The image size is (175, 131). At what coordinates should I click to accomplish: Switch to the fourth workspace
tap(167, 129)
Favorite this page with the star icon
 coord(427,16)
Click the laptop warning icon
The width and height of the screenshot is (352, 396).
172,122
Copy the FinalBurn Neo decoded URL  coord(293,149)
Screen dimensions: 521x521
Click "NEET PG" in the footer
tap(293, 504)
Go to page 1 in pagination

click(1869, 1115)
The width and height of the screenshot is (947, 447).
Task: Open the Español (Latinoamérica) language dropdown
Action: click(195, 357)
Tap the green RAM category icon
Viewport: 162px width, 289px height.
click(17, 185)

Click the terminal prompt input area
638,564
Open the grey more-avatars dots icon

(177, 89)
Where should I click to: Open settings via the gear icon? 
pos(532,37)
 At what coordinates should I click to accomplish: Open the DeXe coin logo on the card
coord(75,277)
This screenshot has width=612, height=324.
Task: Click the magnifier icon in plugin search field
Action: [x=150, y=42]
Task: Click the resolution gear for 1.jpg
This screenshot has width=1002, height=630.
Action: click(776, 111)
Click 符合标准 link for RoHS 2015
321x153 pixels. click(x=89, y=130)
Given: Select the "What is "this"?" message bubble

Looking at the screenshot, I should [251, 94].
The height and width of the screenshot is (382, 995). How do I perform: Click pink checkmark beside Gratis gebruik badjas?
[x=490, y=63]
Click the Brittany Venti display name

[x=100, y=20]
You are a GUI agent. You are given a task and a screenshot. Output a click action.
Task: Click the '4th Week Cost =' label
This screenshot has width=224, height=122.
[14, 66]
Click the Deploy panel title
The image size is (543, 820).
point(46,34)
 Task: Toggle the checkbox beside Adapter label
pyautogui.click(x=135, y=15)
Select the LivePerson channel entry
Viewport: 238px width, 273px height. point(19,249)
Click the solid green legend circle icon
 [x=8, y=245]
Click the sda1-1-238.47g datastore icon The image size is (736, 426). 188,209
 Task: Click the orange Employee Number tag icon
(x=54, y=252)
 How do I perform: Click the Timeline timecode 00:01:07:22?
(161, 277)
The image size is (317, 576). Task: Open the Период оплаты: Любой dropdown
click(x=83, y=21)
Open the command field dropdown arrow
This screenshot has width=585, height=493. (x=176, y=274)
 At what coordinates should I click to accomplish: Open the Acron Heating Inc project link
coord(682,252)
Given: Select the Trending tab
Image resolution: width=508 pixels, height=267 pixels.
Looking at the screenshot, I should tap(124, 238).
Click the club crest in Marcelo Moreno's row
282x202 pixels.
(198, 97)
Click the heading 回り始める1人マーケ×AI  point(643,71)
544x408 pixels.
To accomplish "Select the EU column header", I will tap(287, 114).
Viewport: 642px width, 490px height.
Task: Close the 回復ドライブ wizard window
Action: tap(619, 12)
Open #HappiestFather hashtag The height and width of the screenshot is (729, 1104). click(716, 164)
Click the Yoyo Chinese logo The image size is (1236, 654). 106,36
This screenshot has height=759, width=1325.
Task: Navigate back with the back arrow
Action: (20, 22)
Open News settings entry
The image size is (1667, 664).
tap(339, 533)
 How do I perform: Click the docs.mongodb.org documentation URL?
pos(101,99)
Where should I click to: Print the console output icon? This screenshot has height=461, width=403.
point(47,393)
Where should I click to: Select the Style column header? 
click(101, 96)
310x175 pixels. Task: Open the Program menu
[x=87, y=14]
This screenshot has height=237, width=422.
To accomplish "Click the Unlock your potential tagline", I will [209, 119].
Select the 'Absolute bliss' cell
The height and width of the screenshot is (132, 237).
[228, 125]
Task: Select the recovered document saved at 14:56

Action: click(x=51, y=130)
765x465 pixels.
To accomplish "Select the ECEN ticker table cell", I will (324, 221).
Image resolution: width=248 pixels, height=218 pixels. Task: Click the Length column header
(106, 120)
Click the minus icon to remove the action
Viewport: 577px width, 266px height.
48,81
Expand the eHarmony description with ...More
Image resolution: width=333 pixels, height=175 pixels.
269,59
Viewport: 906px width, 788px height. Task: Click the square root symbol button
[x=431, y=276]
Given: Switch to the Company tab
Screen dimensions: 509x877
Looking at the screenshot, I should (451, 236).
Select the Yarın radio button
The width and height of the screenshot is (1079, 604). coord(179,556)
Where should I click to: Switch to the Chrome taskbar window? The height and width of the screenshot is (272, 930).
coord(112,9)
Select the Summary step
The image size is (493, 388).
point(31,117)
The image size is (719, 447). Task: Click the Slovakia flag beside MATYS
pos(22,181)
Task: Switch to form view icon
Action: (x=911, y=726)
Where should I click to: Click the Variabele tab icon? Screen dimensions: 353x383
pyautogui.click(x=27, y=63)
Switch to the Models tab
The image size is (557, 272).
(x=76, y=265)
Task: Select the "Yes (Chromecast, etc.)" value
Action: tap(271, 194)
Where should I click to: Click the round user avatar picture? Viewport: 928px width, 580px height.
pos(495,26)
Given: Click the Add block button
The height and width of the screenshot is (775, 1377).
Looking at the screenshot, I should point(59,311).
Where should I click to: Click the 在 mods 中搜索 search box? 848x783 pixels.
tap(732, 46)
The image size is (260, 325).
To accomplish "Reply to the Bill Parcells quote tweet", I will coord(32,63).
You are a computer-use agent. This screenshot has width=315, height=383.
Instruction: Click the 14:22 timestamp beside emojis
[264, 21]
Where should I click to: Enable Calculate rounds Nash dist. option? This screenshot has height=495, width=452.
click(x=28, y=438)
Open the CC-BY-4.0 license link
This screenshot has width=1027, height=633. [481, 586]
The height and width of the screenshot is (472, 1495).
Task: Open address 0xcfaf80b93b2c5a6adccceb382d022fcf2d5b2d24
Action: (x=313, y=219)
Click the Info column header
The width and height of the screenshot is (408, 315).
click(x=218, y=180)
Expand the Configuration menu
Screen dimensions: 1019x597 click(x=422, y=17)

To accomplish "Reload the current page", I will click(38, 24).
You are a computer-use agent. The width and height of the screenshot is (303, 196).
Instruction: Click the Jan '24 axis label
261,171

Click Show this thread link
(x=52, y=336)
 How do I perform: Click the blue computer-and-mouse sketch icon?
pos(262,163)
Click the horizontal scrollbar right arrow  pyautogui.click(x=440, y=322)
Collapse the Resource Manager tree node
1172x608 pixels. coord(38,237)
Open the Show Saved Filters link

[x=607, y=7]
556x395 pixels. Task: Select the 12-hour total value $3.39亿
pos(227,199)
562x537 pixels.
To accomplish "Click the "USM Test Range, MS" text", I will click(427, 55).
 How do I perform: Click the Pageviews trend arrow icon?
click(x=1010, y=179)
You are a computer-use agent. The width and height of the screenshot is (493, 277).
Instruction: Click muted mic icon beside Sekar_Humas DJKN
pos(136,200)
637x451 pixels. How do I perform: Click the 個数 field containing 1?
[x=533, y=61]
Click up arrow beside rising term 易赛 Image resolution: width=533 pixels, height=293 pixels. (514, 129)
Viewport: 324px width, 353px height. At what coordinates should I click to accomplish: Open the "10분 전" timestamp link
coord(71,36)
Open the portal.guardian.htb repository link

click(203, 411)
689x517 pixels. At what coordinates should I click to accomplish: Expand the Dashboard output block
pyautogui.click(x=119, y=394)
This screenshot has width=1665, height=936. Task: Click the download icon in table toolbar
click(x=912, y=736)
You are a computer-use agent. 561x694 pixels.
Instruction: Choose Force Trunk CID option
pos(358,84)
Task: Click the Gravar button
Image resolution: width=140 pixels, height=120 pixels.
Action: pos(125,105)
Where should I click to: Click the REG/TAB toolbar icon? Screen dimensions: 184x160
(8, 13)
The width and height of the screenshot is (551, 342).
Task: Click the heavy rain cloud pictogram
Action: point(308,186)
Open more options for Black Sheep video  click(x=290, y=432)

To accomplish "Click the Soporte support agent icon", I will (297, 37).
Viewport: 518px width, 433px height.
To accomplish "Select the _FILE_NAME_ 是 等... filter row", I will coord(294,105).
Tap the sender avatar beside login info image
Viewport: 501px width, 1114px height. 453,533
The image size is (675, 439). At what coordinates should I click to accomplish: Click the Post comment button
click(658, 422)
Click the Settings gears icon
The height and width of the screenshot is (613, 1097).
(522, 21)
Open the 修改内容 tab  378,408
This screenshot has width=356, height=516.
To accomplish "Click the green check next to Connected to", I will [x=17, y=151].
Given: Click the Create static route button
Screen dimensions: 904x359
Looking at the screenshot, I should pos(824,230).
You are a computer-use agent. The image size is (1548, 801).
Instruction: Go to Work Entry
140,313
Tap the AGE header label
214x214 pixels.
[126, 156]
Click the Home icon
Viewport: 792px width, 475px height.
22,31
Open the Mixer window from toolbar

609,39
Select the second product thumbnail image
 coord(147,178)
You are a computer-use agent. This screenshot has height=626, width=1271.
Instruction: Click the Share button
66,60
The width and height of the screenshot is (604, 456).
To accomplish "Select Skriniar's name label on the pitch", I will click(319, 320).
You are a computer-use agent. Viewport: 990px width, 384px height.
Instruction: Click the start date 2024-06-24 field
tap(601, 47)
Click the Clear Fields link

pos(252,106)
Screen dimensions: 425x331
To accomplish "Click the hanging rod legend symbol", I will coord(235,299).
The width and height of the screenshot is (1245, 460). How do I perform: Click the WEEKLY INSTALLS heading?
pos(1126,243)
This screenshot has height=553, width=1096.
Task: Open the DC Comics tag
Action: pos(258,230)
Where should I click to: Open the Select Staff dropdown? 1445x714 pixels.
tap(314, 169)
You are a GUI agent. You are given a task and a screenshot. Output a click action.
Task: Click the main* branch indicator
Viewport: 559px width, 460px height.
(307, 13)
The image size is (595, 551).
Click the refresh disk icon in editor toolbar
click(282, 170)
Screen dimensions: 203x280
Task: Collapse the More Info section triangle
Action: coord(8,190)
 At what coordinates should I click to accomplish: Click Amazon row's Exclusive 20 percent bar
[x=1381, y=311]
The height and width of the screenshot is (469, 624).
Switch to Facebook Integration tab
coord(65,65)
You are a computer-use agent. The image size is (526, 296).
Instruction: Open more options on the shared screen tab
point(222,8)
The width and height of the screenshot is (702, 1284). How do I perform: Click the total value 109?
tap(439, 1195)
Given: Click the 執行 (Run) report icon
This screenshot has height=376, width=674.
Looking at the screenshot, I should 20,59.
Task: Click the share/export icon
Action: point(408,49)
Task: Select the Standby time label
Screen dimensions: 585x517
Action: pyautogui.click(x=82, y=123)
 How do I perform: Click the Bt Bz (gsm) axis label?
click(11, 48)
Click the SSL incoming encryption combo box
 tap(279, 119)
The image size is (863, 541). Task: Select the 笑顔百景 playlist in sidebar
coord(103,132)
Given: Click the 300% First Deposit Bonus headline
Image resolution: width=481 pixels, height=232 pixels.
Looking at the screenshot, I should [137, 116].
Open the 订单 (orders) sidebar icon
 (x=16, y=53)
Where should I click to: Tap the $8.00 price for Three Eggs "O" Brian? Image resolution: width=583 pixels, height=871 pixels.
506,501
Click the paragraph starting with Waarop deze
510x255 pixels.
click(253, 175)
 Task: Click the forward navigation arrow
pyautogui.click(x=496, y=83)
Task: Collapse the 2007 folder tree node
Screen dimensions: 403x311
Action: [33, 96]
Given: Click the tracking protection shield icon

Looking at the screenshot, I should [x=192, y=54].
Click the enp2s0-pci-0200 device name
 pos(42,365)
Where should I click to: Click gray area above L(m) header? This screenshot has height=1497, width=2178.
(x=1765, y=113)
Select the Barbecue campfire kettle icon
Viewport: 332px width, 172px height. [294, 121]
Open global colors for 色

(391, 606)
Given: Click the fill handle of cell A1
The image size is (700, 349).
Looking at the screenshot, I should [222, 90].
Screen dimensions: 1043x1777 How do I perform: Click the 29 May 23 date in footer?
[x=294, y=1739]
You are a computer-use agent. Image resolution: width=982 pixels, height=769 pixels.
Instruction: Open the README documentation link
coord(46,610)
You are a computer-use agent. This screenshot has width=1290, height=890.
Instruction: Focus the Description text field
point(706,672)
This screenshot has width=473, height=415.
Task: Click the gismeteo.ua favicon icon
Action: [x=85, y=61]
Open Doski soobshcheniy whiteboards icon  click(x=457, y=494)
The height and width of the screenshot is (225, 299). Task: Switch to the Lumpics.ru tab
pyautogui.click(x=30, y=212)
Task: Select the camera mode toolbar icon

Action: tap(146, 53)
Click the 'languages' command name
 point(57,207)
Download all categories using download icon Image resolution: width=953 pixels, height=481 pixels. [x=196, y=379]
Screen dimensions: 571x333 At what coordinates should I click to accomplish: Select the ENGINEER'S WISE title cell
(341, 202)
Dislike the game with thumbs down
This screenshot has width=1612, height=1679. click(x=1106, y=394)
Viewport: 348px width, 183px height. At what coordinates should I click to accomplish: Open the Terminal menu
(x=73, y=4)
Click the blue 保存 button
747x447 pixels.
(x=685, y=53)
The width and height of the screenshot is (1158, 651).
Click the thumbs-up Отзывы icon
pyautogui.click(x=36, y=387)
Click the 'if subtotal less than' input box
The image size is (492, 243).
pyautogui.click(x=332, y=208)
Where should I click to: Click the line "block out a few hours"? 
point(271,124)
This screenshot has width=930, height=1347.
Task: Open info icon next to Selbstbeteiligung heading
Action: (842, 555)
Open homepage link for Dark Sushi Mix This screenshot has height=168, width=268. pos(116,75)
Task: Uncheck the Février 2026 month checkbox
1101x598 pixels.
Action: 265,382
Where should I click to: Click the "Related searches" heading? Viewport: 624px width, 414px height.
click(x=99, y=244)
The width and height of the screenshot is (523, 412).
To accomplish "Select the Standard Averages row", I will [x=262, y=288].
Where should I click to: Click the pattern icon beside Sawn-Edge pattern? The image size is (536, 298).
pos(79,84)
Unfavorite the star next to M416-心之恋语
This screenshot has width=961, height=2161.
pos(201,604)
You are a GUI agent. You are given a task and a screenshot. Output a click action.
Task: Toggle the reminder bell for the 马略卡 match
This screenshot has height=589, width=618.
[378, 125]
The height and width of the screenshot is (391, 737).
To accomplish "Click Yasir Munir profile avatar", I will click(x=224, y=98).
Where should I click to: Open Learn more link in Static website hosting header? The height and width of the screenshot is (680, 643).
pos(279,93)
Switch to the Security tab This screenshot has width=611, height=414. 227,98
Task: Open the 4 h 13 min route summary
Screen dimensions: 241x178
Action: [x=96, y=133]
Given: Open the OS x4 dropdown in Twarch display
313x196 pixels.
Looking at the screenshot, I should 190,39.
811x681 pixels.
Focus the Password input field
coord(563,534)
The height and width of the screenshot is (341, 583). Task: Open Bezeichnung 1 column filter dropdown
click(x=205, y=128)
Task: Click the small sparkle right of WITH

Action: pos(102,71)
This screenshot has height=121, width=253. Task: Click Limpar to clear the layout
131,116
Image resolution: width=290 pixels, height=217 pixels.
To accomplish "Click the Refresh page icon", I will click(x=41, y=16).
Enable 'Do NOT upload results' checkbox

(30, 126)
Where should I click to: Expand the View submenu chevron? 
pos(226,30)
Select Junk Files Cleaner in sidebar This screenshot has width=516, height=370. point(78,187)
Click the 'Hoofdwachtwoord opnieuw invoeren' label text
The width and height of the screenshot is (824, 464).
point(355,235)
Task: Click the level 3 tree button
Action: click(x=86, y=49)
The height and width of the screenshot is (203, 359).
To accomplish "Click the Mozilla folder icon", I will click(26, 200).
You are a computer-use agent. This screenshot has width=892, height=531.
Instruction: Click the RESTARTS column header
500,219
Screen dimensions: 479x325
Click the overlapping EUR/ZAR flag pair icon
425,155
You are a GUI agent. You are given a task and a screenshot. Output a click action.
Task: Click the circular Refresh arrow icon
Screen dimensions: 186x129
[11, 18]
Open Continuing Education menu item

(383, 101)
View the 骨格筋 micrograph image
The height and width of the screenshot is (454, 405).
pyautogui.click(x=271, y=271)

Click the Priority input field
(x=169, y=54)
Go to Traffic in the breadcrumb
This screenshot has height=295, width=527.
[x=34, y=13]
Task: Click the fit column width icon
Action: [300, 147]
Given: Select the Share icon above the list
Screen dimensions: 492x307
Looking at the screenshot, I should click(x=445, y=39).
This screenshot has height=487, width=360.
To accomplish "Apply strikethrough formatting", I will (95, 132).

§

▶ Your goal:
Using the entries, return every line where the word "folder" can be found.

▶ Output below:
Task: Collapse the 2007 folder tree node
To accomplish "Click the Mozilla folder icon", I will click(26, 200).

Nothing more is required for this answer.